HCMUS at MediaEval 2020: Emotion Classification Using Wavenet Features with SpecAugment and EfficientNet

HCMUS at MediaEval 2020: Emotion Classification Using Wavenet Features with SpecAugment and EfficientNet Tri-NhanDo University of Science VNU-HCM Vietnam National University

Ho Chi Minh city Vietnam

Minh-TriNguyen University of Science VNU-HCM Vietnam National University

Ho Chi Minh city Vietnam

Hai-DangNguyen University of Science VNU-HCM Vietnam National University

Ho Chi Minh city Vietnam

Minh-TrietTran University of Science VNU-HCM John von Neumann Institute VNU-HCM Vietnam National University

Ho Chi Minh city Vietnam

Xuan-NamCao University of Science VNU-HCM Vietnam National University

Ho Chi Minh city Vietnam

HCMUS at MediaEval 2020: Emotion Classification Using Wavenet Features with SpecAugment and EfficientNet D4451274E468C6B1D14714AE0FC3CE5D GROBID - A machine learning software for extracting information from scholarly documents

MediaEval 2020 provided a subset of the MTG-Jamendo dataset, aimed to recognize mood and theme in music. Team HCMUS proposes several solutions to build efficient classifiers to solve this problem. In addition to the mel-spectrogram features, new features extracted from the wavenet model is extracted and utilized to train the EfficientNet model. As evaluated by the jury, our best result achieved of 0.142 in PR-AUC and 0.76 in the ROC-AUC measurement. With fast training and lightweight features, our proposed methods are potential to work well with deeper neural networks.

INTRODUCTION

Emotions and Themes in Music task in MediaEval [1] is difficult and challenging due to the ambiguity of tags in the real world. Mood is often influenced by human perception, different people will have different feelings, moreover, this is a multi-class classification problem with more than 56 tags. The dataset is pretty unbalanced in the distribution of mood labels, each audio music is composed of multi-labels that there can be many emotions in the same song.

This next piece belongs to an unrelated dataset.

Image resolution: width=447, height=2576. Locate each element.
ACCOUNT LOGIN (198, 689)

To be able to solve this task, the authors have tried many methods, using many kinds of models, input features or loss functions. Our best result is an ensemble of two kinds of different methods, one using provided mel-spectrogram features with EfficientNet model and the other using waveNet features with MobileNetV2 model [7,9].

RELATED WORK

Data augmentation is important when training neural network model. Traditional audio augmentation methods try to modify the speed of the waveforms or alter the original signal samples with noises, this method need much computational cost. With SpecAugment approach [6], they adjust the spectrogram by warping it in the time direction, masking blocks of consecutive frequency channels, and masking blocks of utterances in time. This approach is more simple, cost less time and resources.

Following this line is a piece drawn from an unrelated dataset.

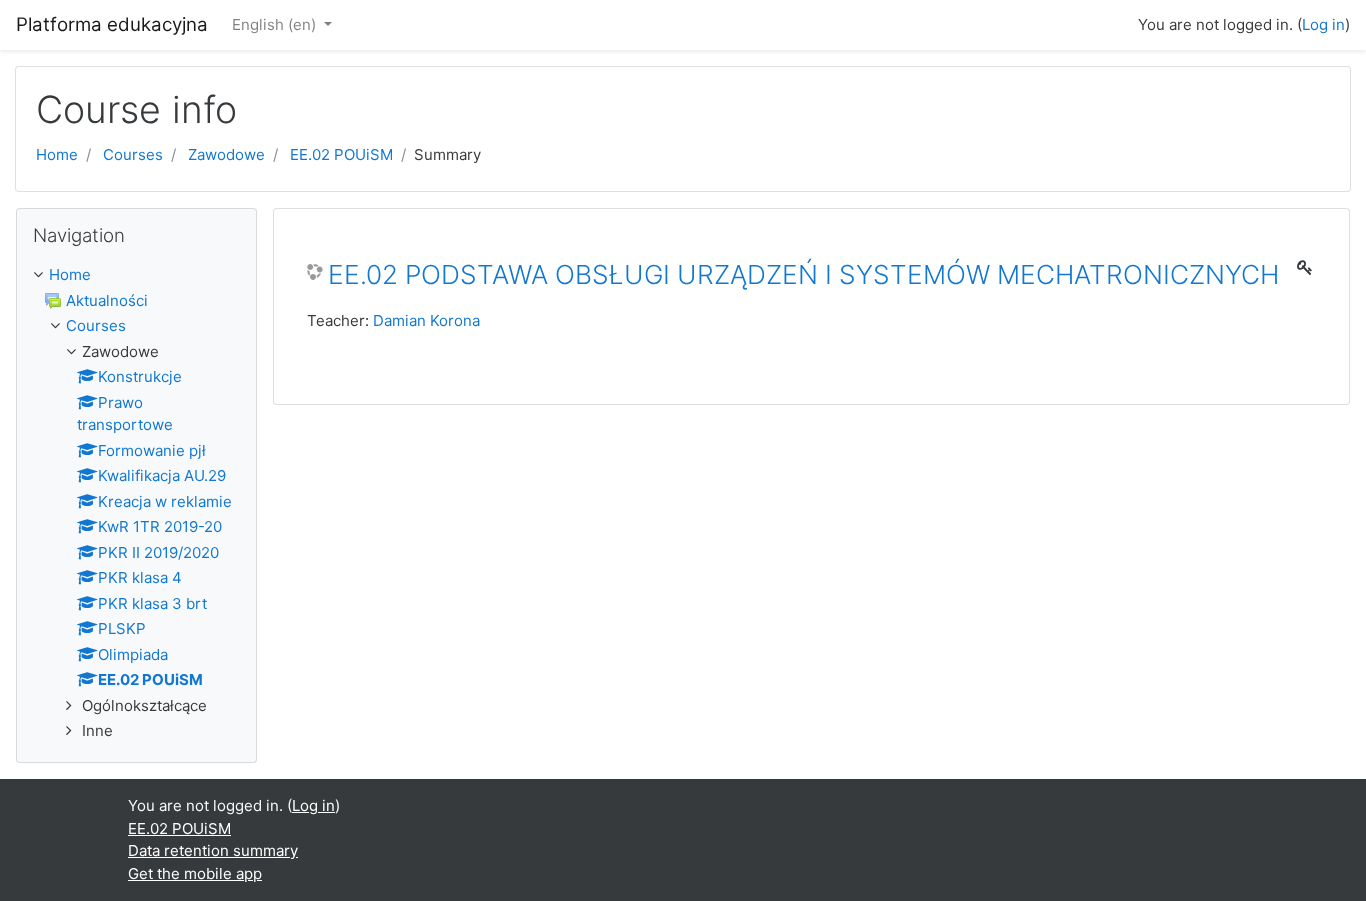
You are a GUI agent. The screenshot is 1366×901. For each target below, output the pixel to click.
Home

WaveNet model is applicable in many problem of signal processing, time series forecasting and music generation [4]. Therefore, the authors also try following this approach by using a pre-trained WaveNet model to extract feature vectors from raw audio and then, using those features as inputs for convolutional neural networks.

Data analysis

As in the figure, the green part shows the audio with only one label mood/theme, the yellow part shows the audio with 2 to 3 moods, the red part shows the audio with more than 3 moods. Number of sample audio for training is 9949 with a total of 17885 moods. On average, each class will have 319 audio with a standard deviation of 202.75. The maximum number of moods of an audio is 8. Mood / theme that appears most is happy with 927 audios.

We can see that the data is extremely unbalanced, and some classes have no audio representing it entirely. Therefore, it is necessary to have a way to reduce the complexity of the data.

Features preprocessing:

Wavenet feature: Based on the idea of using wavenet as classifier for raw waveform music audio [5,10], the authors use WaveNet-style autoencoder model that conditions an autoregressive decoder on temporal codes learned from the raw audio waveform, this model was pretrained from high-quality dataset of musical notes Nsynth [2].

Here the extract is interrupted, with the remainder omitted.